++++ Record set ++++

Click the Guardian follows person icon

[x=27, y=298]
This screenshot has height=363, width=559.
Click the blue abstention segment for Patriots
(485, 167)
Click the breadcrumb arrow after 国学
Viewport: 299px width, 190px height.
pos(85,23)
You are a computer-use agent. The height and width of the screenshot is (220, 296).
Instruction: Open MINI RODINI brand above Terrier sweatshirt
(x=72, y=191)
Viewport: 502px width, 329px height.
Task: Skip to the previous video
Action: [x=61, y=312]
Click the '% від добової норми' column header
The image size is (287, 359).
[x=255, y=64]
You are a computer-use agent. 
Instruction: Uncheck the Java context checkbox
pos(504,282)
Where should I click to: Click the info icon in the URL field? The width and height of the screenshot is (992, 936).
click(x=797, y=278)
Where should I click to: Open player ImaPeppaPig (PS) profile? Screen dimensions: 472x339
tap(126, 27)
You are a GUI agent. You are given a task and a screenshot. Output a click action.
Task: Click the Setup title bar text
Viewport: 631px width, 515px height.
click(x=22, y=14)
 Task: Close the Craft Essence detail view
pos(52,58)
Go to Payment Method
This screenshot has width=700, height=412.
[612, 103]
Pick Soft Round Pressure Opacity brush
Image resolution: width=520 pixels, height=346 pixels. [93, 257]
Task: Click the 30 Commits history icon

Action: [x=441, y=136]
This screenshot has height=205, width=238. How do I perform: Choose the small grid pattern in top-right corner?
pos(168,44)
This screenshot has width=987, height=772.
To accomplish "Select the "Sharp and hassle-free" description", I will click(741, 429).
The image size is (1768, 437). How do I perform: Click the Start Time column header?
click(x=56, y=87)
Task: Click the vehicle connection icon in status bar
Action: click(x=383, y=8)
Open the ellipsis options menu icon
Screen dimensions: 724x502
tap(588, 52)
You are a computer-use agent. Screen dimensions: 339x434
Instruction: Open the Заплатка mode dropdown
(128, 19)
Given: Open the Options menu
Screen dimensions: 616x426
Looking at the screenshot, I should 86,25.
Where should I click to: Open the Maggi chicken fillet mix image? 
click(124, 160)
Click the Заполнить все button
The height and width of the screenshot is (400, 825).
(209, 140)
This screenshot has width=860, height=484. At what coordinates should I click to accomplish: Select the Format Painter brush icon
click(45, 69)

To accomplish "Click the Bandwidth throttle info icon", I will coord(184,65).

++++

What you need to do
Write every record out again, unaltered.

Solution for this problem
Click the Guardian follows person icon

[x=27, y=298]
This screenshot has height=363, width=559.
Click the blue abstention segment for Patriots
(485, 167)
Click the breadcrumb arrow after 国学
Viewport: 299px width, 190px height.
pos(85,23)
You are a computer-use agent. The height and width of the screenshot is (220, 296).
Instruction: Open MINI RODINI brand above Terrier sweatshirt
(x=72, y=191)
Viewport: 502px width, 329px height.
Task: Skip to the previous video
Action: [x=61, y=312]
Click the '% від добової норми' column header
The image size is (287, 359).
[x=255, y=64]
You are a computer-use agent. 
Instruction: Uncheck the Java context checkbox
pos(504,282)
Where should I click to: Click the info icon in the URL field? The width and height of the screenshot is (992, 936).
click(x=797, y=278)
Where should I click to: Open player ImaPeppaPig (PS) profile? Screen dimensions: 472x339
tap(126, 27)
You are a GUI agent. You are given a task and a screenshot. Output a click action.
Task: Click the Setup title bar text
Viewport: 631px width, 515px height.
click(x=22, y=14)
 Task: Close the Craft Essence detail view
pos(52,58)
Go to Payment Method
This screenshot has width=700, height=412.
[612, 103]
Pick Soft Round Pressure Opacity brush
Image resolution: width=520 pixels, height=346 pixels. [93, 257]
Task: Click the 30 Commits history icon

Action: [x=441, y=136]
This screenshot has height=205, width=238. How do I perform: Choose the small grid pattern in top-right corner?
pos(168,44)
This screenshot has width=987, height=772.
To accomplish "Select the "Sharp and hassle-free" description", I will click(741, 429).
The image size is (1768, 437). How do I perform: Click the Start Time column header?
click(x=56, y=87)
Task: Click the vehicle connection icon in status bar
Action: click(x=383, y=8)
Open the ellipsis options menu icon
Screen dimensions: 724x502
tap(588, 52)
You are a computer-use agent. Screen dimensions: 339x434
Instruction: Open the Заплатка mode dropdown
(128, 19)
Given: Open the Options menu
Screen dimensions: 616x426
Looking at the screenshot, I should 86,25.
Where should I click to: Open the Maggi chicken fillet mix image? 
click(124, 160)
Click the Заполнить все button
The height and width of the screenshot is (400, 825).
(209, 140)
This screenshot has width=860, height=484. At what coordinates should I click to accomplish: Select the Format Painter brush icon
click(45, 69)

To accomplish "Click the Bandwidth throttle info icon", I will coord(184,65).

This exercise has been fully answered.